Malheureusement, ces contraintes ont souvent l'effet inverse de celui attendu, lorsqu'elles sont trop strictes, puisque le manque d'innovation va souvent être la raison principale du mécontentement des joueurs à propos d'un nouveau titre (comme la série des Call of Duty qui aura déçu avec Ghost). Les développeurs doivent aussi faire face à d'autres objectifs impossibles à tenir, comme des deadlines grotesques, etc.
Pour les développeurs, cette situation est souvent critique puisque leur créativité et leur talent sont anéantis via les conditions de travail imposées par l'éditeur qui possède généralement les droits de la licence (Microsoft possède Halo, Activision possède Call of Duty, EA possède Dead Space, etc.). Ce genre de contraintes sont souvent à l'origine de querelles entre le studio de développement et l'éditeur. Lorsque le jeu ne répond pas aux attentes de ventes de l'éditeur, le studio est très souvent abandonné ce qui équivaut à sa mise à mort immédiate.
À défaut d'une prise de conscience de la part des éditeurs, ce sont les studios qui trouvent des solutions leur permettant de reprendre le contrôle sur leurs jeux afin de pouvoir continuer le développement dans le sens qui leur convient.
On efface tout et on recommence
Depuis un certain temps déjà les meilleurs talents ou créateurs de ces studios, contraints à exécuter les bons désirs des éditeurs, quittent le navire avant qu'il ne coule pour former des studios indépendants. L'initiative peut paraître risquée, mais grâce à kickstarter la plupart de ces aventuriers parviennent à obtenir des fonds pour commencer sur de bonnes bases grâce à leur talent qui leur permet de présenter des projets ambitieux innovants et alléchants.
Autre solution trouvée par Infinity Ward et Bungie, créateurs des licences les plus connues au monde comme Call of Duty ou Halo, qui ont décidé de ne pas renouveler, voire d'annuler, leurs contrats avec leurs précédents éditeurs (respectivement Activision et Microsoft) afin de récupérer une liberté dans le développement de leurs titres. Bungie s'est séparé de Microsoft pour s'allier avec Activision afin de proposer Destiny tandis que Infinity Ward s'est divisé pour voir la plupart des employés (et créateurs) du studio partir et créer Respawn Entertainment qui s'est allié à EA avec Titanfall alors que l'autre partie reste avec Activision.

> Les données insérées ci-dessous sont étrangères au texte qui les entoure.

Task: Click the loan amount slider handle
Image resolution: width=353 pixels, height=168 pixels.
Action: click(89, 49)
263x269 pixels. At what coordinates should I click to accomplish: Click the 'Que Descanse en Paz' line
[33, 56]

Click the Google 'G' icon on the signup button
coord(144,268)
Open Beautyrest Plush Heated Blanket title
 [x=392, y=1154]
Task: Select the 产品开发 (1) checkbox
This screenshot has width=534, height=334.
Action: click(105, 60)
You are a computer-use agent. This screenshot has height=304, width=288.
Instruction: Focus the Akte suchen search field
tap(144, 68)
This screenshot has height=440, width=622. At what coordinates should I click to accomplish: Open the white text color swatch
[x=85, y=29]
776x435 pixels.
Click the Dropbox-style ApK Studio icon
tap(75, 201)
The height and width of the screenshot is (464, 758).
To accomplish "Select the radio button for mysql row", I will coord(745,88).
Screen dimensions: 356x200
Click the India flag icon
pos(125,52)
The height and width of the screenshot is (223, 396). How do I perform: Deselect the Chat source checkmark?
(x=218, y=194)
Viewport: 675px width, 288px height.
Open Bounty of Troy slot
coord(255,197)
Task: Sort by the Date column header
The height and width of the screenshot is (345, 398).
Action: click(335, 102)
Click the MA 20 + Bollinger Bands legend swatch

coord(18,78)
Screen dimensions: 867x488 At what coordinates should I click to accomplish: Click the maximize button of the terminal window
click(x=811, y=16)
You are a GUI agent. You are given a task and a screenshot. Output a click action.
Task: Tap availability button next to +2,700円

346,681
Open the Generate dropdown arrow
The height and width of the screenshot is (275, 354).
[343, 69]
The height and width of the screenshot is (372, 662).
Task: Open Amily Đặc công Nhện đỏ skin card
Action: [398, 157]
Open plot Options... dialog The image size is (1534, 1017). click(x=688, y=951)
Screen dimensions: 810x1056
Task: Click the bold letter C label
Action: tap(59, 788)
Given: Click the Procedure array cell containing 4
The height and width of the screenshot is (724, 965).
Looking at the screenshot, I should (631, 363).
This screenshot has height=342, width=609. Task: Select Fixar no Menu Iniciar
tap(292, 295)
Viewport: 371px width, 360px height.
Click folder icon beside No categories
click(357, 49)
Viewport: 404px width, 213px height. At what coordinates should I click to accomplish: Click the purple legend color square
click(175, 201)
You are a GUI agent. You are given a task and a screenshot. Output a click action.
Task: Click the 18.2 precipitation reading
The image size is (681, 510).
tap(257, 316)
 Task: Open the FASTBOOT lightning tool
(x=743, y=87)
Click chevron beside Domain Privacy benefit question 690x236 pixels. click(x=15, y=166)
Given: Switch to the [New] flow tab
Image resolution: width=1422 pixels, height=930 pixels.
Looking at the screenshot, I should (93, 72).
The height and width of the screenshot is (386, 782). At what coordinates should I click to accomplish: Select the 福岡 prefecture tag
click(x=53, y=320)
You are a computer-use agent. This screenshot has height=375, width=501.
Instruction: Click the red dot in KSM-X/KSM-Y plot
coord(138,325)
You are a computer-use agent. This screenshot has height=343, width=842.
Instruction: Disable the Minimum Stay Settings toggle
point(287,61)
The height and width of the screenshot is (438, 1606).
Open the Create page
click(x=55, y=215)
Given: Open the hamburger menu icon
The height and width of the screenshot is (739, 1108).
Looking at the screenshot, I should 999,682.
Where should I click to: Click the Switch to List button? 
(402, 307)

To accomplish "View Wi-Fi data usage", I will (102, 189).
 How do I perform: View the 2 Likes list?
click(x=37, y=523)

L'importante différence est que maintenant, Bungie possède les droits sur Destiny tout comme Respawn Entertainment possède les droits sur Titanfall. Cette différence par rapport au fonctionnement précédent (Microsoft qui possède Halo et Activision qui possède Call of Duty) permet aux développeurs d'avoir beaucoup plus de liberté dans la création de leur titre où le focus numéro un est de faire un bon jeu (qui dans la suite logique, se vendra par effet de popularité) et non de faire un jeu pour plaire à une fanbase (qui sera voué à s'écraser un jour où l'autre).
Ne pas interférer sur la créativité des studios semble primordial
Au final, Titanfall s'annonce comme un titre absolument renversant digne des créateurs de la licence Call of Duty et Destiny propose lui aussi des perspectives plus qu'intéressantes en termes de gameplay et d'innovation qui créent un battage médiatique autour de ces deux jeux encore au stade de développement.
L'exemple Bungie/Respawn nous apprend que les studios de développement sont souvent pleins de ressources, souvent bridées par les éditeurs par peur d'altérer les ventes de leurs titres, et qu'il serait bénéfique pour les éditeurs de laisser plus de marge de manœuvre aux studios de développement dans... le développement.